US Stock Market Closes Lower Amid Rising Possibility of Quantitative Tightening
Impact on Domestic Market as Samsung Electronics Earnings Announcement Draws Attention
On the 17th, a dealer at the Hana Bank dealing room in Euljiro, Seoul, is watching news about the 0.25%p increase in the US Federal Reserve's benchmark interest rate. Photo by Moon Honam munonam@
[Asia Economy Reporter Hwang Junho] Concerns over inflation have increased, leading to a decline in the U.S. stock market. As the possibility of aggressive monetary policy by the Federal Reserve (Fed), which sets the direction of U.S. monetary policy, has risen, preference for safe assets has increased.
On the same day, similar concerns are likely to put pressure on the domestic stock market. However, Samsung Electronics is scheduled to announce its first-quarter earnings for this year, and the results are expected to exceed market expectations, raising hopes for a rebound buying spree.
U.S. Stock Market Closes Lower Amid Inflation War Impact
On the 6th (local time), U.S. Treasury Secretary Janet Yellen expressed concerns about inflation caused by the Russia-Ukraine war during a congressional hearing. The minutes of the Federal Open Market Committee (FOMC) regular meeting released on the same day contained content that increased the likelihood of starting quantitative tightening (balance sheet reduction) within a limit of $95 billion per month (approximately 115.7 trillion KRW). Balance sheet reduction is a method of letting bonds that mature expire instead of reinvesting them. By stopping reinvestment, it means reducing assets on the balance sheet.
In particular, at the March FOMC, most participants agreed to reduce the Fed's holdings by $60 billion in Treasury bonds and $35 billion in mortgage-backed securities (MBS) each month.
Accordingly, the Dow Jones Industrial Average closed at 34,496.51, down 144.67 points (0.42%). The tech-heavy Nasdaq index ended the day at 13,888.82, down 315.35 points (2.22%) from the previous session. The large-cap S&P 500 index finished at 4,481.15, down 43.97 points (0.97%).
As Fed officials' hawkish views strengthened, the U.S. 10-year Treasury yield soared that day. Lee Ming-geun, a researcher at Cape Securities, said, "With the increased possibility of aggressive tightening by the Fed, the U.S. 10-year Treasury yield rose sharply, resolving the inversion between short- and long-term yields for now," adding, "The yield spread widened to 10 basis points that day." Recently, the U.S. Treasury yield curve had inverted as investors worried about economic slowdown after the economic peak.
Samsung Electronics' Earnings Announcement... Will It Lead to Rebound Buying?

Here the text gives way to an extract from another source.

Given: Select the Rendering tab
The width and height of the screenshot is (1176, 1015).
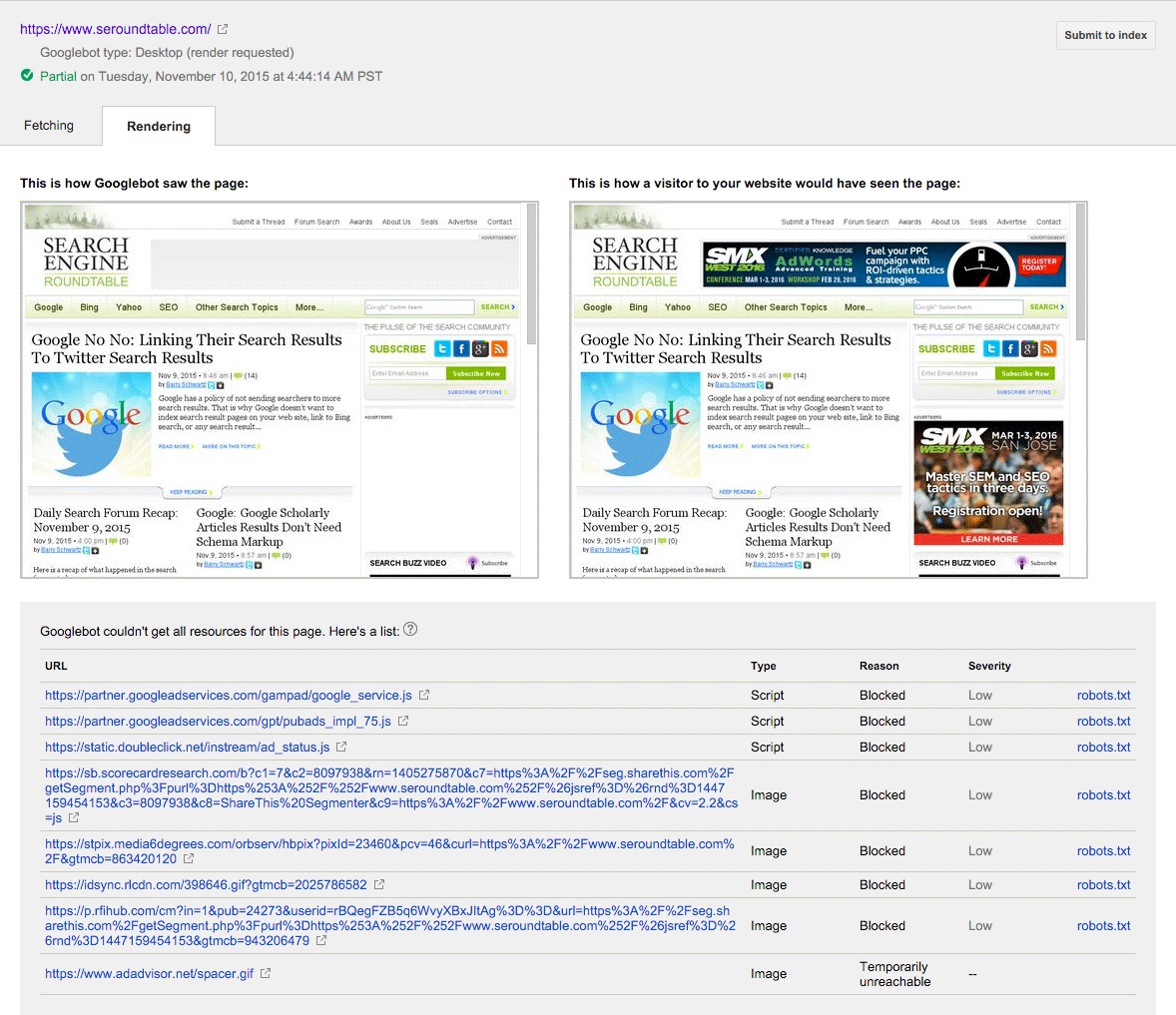Looking at the screenshot, I should coord(158,126).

On the 17th, the KOSPI and the KRW-USD exchange rate were displayed on the electronic board in the dealing room of Hana Bank in Euljiro, Seoul. The U.S. Federal Reserve raised the benchmark interest rate by 0.25 percentage points for the first time in 3 years and 3 months. Photo by Moon Honam munonam@
Seo Sang-young, a researcher at Mirae Asset Securities, said, "The Korean stock market fell the previous day as the possibility of aggressive monetary policy by the Fed was highlighted," and added, "The Fed's inflation burden will continue to pressure the domestic stock market today." However, he noted, "Since concerns about quantitative tightening have been significant in the market, it is likely that this has already been priced into the stock prices, and given that Samsung Electronics, the leader of the KOSPI, is expected to post solid first-quarter earnings this year, the market is expected to see rebound buying after a decline at the start of the day."

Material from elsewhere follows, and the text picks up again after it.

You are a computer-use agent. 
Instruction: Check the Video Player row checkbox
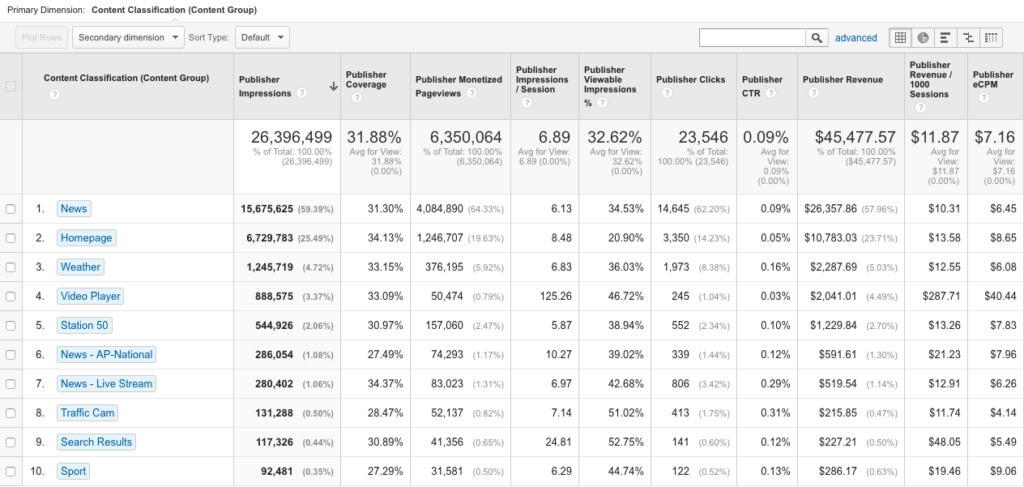[x=11, y=296]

Lee Kyung-min, a researcher at Daishin Securities, said, "The minutes released today were at the level the market had feared," and added, "Quantitative tightening is not likely to be seen as a shock factor." He further analyzed, "The Fed has signaled a 50 basis point rate hike in May, which is an uncertainty factor in the short term, but in the long term, it could be positive as it reflects a preemptive move for a high-intensity rate hike."